▶ Dataset extract
● ● ● ● ● ● ●

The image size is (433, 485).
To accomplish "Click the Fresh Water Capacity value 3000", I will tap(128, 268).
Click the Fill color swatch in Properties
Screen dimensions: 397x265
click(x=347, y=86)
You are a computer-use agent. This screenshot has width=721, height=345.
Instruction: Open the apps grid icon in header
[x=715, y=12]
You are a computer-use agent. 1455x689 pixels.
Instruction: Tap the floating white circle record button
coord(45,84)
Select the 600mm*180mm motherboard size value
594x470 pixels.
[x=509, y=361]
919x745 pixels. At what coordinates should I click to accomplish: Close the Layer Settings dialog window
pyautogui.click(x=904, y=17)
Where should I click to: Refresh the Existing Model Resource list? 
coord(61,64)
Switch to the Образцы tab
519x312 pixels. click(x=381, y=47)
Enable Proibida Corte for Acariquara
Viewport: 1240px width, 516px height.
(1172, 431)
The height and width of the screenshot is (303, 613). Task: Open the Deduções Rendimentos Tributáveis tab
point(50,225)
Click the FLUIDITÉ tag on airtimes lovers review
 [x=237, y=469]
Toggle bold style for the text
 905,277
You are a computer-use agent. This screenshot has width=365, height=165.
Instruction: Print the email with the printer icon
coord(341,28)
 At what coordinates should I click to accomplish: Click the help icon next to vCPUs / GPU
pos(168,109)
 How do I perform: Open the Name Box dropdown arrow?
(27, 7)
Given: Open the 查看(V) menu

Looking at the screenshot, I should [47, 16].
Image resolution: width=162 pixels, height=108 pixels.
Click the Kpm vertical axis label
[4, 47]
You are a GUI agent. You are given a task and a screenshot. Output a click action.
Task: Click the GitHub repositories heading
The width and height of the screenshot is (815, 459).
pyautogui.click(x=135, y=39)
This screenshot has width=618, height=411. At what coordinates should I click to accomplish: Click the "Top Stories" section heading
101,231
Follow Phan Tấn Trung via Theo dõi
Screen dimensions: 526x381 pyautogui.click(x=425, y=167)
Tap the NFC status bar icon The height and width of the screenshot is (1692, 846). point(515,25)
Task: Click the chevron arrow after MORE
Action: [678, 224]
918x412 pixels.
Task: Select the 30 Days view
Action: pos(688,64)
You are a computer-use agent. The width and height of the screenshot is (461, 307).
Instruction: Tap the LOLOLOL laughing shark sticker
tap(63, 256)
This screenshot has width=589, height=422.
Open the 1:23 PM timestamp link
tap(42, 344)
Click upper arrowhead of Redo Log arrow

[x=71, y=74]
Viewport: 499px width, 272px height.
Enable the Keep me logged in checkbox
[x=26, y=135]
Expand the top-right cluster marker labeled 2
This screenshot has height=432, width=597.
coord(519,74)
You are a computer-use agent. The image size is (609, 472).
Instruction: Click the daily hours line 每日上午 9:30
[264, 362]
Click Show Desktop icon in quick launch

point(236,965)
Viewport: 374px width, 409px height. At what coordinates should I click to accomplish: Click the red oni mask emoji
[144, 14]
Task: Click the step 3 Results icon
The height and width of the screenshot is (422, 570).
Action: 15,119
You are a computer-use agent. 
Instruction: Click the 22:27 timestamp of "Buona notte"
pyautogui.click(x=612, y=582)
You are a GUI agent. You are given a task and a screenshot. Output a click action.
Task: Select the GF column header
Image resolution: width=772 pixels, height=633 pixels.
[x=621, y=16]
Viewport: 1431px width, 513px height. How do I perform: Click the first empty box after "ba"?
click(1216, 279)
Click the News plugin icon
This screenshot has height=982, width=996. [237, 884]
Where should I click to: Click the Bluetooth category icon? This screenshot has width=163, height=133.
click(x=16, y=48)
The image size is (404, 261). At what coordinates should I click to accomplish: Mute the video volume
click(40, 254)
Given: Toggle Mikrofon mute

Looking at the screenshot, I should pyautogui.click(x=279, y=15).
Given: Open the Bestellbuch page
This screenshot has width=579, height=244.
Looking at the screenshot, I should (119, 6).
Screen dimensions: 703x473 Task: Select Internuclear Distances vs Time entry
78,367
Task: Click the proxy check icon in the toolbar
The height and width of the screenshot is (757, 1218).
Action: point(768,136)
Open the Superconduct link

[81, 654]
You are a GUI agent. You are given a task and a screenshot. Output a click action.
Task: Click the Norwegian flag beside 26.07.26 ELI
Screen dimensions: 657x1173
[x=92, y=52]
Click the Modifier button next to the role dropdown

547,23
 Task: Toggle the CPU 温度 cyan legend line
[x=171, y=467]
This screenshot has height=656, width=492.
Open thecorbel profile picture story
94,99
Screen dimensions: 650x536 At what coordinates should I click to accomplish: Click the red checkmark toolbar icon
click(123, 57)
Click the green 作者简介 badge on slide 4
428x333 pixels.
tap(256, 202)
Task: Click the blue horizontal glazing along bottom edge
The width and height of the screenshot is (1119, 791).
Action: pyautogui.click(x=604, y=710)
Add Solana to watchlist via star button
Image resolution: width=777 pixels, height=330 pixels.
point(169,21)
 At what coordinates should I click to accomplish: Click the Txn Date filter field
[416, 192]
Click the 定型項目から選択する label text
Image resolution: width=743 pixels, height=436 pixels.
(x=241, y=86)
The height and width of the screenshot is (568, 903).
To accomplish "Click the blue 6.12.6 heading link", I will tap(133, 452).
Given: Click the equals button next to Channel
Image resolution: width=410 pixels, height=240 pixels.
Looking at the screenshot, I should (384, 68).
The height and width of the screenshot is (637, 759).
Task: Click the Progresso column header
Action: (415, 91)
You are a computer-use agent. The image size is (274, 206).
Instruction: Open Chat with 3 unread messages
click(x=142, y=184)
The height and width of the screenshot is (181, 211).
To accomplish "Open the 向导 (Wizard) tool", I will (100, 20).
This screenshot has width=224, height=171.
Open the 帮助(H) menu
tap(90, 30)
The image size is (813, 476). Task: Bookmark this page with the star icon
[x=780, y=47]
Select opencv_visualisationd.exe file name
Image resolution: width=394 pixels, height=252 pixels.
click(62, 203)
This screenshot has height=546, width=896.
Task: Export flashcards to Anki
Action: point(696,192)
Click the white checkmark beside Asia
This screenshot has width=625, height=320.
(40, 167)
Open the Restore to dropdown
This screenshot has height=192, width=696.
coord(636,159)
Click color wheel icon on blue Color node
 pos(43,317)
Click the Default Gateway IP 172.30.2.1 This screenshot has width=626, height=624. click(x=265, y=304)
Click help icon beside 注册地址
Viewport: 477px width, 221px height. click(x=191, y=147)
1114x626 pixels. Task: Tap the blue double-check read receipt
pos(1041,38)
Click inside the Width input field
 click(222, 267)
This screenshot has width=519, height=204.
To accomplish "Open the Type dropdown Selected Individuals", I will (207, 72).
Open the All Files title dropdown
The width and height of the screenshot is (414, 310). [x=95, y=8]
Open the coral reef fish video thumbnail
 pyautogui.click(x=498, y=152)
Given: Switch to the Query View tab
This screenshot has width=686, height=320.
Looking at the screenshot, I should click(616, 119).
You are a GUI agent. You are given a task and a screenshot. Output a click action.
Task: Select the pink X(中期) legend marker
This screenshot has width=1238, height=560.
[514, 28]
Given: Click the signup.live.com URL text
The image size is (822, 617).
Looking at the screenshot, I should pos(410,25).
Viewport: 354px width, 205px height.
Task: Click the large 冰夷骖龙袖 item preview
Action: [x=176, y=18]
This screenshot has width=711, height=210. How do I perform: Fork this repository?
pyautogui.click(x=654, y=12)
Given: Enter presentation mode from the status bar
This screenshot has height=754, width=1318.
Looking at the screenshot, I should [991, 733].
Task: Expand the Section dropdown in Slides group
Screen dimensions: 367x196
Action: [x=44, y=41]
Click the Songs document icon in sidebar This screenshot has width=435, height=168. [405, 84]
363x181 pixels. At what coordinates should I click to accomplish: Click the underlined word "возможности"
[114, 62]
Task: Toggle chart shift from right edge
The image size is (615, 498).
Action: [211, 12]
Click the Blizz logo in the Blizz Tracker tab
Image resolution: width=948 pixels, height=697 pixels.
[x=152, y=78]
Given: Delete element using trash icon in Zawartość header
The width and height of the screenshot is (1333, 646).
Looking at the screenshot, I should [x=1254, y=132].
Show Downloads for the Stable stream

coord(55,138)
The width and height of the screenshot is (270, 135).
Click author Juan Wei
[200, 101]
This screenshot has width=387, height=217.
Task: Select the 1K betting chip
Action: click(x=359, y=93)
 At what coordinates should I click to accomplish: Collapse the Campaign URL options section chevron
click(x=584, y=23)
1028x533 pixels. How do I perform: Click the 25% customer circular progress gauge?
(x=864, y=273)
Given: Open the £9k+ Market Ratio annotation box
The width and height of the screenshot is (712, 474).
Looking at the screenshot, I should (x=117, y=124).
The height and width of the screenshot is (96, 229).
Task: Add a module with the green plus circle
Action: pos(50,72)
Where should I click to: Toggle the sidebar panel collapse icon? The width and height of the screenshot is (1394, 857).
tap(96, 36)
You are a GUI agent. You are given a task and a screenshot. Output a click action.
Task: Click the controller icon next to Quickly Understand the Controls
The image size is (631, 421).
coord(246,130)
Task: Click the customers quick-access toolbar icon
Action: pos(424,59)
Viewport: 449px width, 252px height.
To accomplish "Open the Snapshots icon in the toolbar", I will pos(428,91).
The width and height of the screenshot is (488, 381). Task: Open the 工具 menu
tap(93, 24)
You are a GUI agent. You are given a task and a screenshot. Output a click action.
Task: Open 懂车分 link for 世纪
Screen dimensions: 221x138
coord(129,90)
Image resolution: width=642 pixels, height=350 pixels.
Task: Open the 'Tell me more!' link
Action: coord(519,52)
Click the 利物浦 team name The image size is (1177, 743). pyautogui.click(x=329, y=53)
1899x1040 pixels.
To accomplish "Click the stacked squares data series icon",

● ● ● ● ● ● ●

▶ What is expected
Determine how many lines in the listing above contain the word "from". Provide that figure only.

▶ Task output
2